**Exercises:**
A: From the description of the Daniel Pearl tribute transcription, list every performer or performing force for which the piece is scored.
B: Extend the description of the Daniel Pearl tribute transcription by writing its next passage, beginning after its final sentence.

**Extract provided:**
———

This transcription of two movements from my Daniel Pearl tribute, Stories From My Favorite Planet, is for narrator, solo violin, and orchestra features two segments from the larger work. The two movements make a nice concert pairing of dark and humorous. The music alone is 8 minutes. The reading of the articles with the music is a total of 15 minutes.

The first piece is a powerful Wall Street Journal story set in Kosovo where Danny tries to discover if any Serb and Albanian friendships still remain amidst the war. The music that follows, “Tears in Kosovo,” is an expressive soliloquy with resonance of Eastern European folk harmonies.

———

**Information shown:**
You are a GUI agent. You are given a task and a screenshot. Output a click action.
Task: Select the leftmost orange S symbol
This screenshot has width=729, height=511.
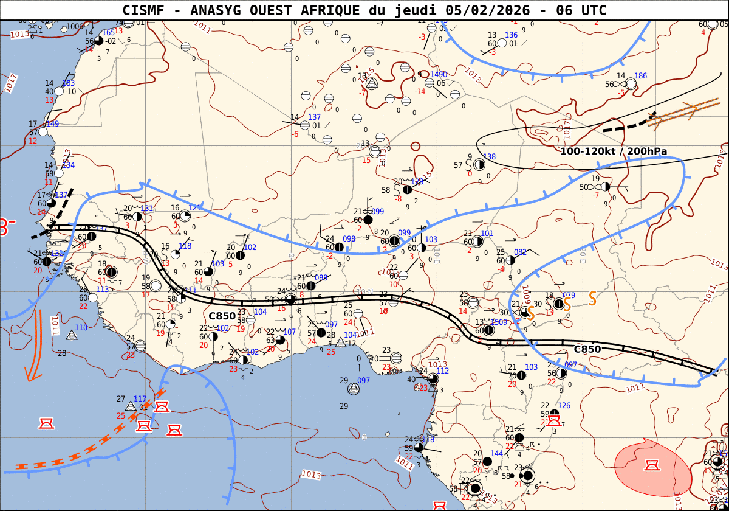(x=530, y=313)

———

**The replies:**
A:
Narrator
Solo violin
Orchestra

B:
Danny’s article on the rediscovery of a UCLA-owned Stradivarius violin became one of the Wall Street Journal’s most popular stories. The violin had fallen off the roof of a musician’s car 25 years earlier. When rediscovered by a luthier,  the new owner was loathe to return it because she says it’s the only violin that lets her play in tune! Musically, I couldn’t resist setting this movement as a tango, the “Missing Violin Tango.” In between the tango are ridiculous passages of scales “in honor” of the student who didn’t want to give up the Stradivarius!

Stories From My Favorite Planet” was commissioned by the Daniel Pearl Foundation for the second annual worldwide Daniel Pearl Music Day.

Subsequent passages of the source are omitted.